■ What is required: Reproduce, without any changes, the lines of the items below, from the line containing "Image resolution: width=965" up to and including the line containing "click(x=642, y=13)".
>> Start Data entries
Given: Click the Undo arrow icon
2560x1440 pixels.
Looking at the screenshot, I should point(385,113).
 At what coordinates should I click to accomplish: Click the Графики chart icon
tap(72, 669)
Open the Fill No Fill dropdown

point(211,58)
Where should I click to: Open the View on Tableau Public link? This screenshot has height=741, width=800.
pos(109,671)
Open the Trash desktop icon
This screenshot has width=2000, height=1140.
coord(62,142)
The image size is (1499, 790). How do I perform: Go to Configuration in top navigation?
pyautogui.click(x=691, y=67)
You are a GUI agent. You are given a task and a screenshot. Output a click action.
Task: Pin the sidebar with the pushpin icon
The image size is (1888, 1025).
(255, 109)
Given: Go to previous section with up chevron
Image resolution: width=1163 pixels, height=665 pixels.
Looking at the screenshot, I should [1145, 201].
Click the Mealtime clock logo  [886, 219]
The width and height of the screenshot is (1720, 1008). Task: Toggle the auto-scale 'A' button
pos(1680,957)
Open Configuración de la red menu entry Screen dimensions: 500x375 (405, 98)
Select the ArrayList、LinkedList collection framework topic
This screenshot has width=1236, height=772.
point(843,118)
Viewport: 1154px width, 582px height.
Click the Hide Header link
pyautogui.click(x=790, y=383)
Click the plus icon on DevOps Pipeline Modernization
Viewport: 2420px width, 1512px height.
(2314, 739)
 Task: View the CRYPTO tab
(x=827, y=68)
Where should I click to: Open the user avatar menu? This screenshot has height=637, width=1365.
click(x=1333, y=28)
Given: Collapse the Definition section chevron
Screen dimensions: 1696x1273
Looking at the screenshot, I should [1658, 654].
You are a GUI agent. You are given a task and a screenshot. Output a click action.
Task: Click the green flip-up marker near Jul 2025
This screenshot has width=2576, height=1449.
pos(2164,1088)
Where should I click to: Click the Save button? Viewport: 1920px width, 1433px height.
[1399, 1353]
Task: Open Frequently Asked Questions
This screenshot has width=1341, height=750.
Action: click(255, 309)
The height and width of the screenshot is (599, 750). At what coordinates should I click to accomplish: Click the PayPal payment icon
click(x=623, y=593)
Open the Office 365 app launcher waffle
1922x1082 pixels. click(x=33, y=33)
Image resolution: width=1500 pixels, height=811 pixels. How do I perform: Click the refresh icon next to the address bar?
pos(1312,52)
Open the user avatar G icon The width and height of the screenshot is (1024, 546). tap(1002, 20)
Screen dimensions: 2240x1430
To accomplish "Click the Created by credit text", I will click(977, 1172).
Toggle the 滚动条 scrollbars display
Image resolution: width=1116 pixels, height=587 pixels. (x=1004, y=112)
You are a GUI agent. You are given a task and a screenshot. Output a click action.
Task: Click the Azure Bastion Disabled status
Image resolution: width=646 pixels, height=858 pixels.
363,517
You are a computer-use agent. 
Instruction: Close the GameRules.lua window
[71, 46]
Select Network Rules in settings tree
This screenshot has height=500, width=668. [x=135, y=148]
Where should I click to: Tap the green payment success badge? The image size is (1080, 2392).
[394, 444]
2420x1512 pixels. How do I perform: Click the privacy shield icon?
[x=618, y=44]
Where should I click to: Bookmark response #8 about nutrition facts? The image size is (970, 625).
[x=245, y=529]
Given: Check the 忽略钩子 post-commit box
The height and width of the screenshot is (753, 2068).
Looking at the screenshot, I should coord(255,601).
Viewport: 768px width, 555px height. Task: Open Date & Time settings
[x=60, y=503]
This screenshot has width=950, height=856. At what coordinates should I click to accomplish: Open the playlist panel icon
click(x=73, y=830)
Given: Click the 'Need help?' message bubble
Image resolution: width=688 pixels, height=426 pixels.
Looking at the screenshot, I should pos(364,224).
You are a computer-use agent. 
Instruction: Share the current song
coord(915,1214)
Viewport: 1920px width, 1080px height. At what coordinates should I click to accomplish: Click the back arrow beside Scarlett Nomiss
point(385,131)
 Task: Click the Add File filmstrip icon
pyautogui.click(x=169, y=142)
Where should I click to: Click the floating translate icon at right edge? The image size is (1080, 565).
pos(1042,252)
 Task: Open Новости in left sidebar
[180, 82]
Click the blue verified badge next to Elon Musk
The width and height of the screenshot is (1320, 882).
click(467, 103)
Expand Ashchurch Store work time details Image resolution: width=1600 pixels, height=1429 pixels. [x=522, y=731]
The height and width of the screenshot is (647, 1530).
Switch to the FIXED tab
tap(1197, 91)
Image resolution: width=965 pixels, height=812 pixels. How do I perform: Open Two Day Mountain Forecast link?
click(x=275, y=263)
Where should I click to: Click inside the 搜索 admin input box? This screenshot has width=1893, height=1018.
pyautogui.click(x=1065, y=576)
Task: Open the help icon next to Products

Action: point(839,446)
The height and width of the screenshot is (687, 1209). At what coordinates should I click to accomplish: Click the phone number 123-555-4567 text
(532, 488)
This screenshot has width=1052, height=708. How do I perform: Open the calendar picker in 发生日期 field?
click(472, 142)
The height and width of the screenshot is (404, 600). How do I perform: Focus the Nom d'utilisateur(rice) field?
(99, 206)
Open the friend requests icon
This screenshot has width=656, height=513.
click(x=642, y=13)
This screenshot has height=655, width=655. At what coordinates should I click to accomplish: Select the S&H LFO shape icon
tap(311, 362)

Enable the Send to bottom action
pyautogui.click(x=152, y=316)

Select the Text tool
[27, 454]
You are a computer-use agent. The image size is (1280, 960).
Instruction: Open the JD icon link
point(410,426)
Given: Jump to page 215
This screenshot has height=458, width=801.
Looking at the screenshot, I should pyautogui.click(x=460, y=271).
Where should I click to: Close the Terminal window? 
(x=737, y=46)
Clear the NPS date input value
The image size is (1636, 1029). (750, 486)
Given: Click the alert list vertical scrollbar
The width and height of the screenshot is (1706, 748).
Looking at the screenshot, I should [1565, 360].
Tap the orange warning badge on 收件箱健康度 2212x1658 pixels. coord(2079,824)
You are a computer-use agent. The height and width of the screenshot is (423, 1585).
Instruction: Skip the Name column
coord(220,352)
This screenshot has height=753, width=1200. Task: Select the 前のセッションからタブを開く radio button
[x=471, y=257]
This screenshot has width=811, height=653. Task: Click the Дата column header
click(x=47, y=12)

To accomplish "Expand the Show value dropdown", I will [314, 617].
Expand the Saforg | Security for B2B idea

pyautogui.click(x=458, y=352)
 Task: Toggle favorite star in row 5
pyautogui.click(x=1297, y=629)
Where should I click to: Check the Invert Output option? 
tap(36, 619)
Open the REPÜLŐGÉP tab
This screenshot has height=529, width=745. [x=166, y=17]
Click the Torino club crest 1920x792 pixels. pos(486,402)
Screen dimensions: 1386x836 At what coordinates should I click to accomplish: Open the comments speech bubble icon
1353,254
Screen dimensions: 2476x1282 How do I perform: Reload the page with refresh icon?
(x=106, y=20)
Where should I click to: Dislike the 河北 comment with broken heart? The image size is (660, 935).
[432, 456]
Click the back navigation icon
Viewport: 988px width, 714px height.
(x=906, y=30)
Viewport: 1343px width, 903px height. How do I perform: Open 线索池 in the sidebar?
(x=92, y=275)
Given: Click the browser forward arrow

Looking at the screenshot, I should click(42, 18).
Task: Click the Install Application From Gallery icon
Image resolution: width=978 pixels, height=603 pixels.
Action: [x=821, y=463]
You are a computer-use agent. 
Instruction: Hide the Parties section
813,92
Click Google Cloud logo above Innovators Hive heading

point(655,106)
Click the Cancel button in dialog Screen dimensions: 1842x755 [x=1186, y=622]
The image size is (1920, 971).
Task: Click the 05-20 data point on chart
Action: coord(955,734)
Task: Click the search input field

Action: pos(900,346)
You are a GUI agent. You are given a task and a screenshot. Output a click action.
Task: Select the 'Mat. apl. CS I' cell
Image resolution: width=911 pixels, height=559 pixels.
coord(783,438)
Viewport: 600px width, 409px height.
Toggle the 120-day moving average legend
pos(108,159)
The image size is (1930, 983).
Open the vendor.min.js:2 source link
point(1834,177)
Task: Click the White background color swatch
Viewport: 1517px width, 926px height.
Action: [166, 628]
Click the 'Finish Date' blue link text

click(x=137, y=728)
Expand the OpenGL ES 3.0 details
>> End Data entries
■ Exercise output:
Image resolution: width=965 pixels, height=812 pixels. How do I perform: Open Two Day Mountain Forecast link?
click(x=275, y=263)
Where should I click to: Click inside the 搜索 admin input box? This screenshot has width=1893, height=1018.
pyautogui.click(x=1065, y=576)
Task: Open the help icon next to Products

Action: point(839,446)
The height and width of the screenshot is (687, 1209). At what coordinates should I click to accomplish: Click the phone number 123-555-4567 text
(532, 488)
This screenshot has width=1052, height=708. How do I perform: Open the calendar picker in 发生日期 field?
click(472, 142)
The height and width of the screenshot is (404, 600). How do I perform: Focus the Nom d'utilisateur(rice) field?
(99, 206)
Open the friend requests icon
This screenshot has width=656, height=513.
click(x=642, y=13)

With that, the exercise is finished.